### PROBLEM
Retype every record that follows, character for character.

### LISTED RECORDS

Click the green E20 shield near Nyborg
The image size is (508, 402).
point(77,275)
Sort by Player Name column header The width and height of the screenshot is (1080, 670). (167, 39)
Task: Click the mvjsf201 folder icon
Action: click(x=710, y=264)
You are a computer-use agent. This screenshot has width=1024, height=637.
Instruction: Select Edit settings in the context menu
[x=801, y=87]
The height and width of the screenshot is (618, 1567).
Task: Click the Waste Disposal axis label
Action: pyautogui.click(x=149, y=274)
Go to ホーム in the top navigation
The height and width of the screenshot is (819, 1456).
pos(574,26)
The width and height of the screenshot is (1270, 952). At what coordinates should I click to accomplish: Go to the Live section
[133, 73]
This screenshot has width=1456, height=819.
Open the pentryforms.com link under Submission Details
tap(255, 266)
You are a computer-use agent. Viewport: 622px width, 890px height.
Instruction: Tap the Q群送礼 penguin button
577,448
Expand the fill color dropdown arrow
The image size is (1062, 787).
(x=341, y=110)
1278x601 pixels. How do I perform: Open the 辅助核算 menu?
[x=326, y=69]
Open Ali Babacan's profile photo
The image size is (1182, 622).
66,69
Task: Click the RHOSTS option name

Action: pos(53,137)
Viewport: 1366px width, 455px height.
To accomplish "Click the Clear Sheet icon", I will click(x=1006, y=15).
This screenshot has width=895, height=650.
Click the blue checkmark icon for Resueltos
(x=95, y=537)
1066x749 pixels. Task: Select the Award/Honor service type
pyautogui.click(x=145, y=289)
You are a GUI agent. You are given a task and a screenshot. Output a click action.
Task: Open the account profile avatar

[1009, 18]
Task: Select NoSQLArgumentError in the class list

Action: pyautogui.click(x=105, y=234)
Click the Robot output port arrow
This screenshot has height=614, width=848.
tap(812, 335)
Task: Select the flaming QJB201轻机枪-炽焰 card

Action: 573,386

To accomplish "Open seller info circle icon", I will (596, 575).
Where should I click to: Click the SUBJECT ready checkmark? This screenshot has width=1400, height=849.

### WRITTEN RESPONSE
Click the green E20 shield near Nyborg
The image size is (508, 402).
point(77,275)
Sort by Player Name column header The width and height of the screenshot is (1080, 670). (167, 39)
Task: Click the mvjsf201 folder icon
Action: click(x=710, y=264)
You are a computer-use agent. This screenshot has width=1024, height=637.
Instruction: Select Edit settings in the context menu
[x=801, y=87]
The height and width of the screenshot is (618, 1567).
Task: Click the Waste Disposal axis label
Action: pyautogui.click(x=149, y=274)
Go to ホーム in the top navigation
The height and width of the screenshot is (819, 1456).
pos(574,26)
The width and height of the screenshot is (1270, 952). At what coordinates should I click to accomplish: Go to the Live section
[133, 73]
This screenshot has width=1456, height=819.
Open the pentryforms.com link under Submission Details
tap(255, 266)
You are a computer-use agent. Viewport: 622px width, 890px height.
Instruction: Tap the Q群送礼 penguin button
577,448
Expand the fill color dropdown arrow
The image size is (1062, 787).
(x=341, y=110)
1278x601 pixels. How do I perform: Open the 辅助核算 menu?
[x=326, y=69]
Open Ali Babacan's profile photo
The image size is (1182, 622).
66,69
Task: Click the RHOSTS option name

Action: pos(53,137)
Viewport: 1366px width, 455px height.
To accomplish "Click the Clear Sheet icon", I will click(x=1006, y=15).
This screenshot has width=895, height=650.
Click the blue checkmark icon for Resueltos
(x=95, y=537)
1066x749 pixels. Task: Select the Award/Honor service type
pyautogui.click(x=145, y=289)
You are a GUI agent. You are given a task and a screenshot. Output a click action.
Task: Open the account profile avatar

[1009, 18]
Task: Select NoSQLArgumentError in the class list

Action: pyautogui.click(x=105, y=234)
Click the Robot output port arrow
This screenshot has height=614, width=848.
tap(812, 335)
Task: Select the flaming QJB201轻机枪-炽焰 card

Action: 573,386

To accomplish "Open seller info circle icon", I will (596, 575).
Where should I click to: Click the SUBJECT ready checkmark? This screenshot has width=1400, height=849.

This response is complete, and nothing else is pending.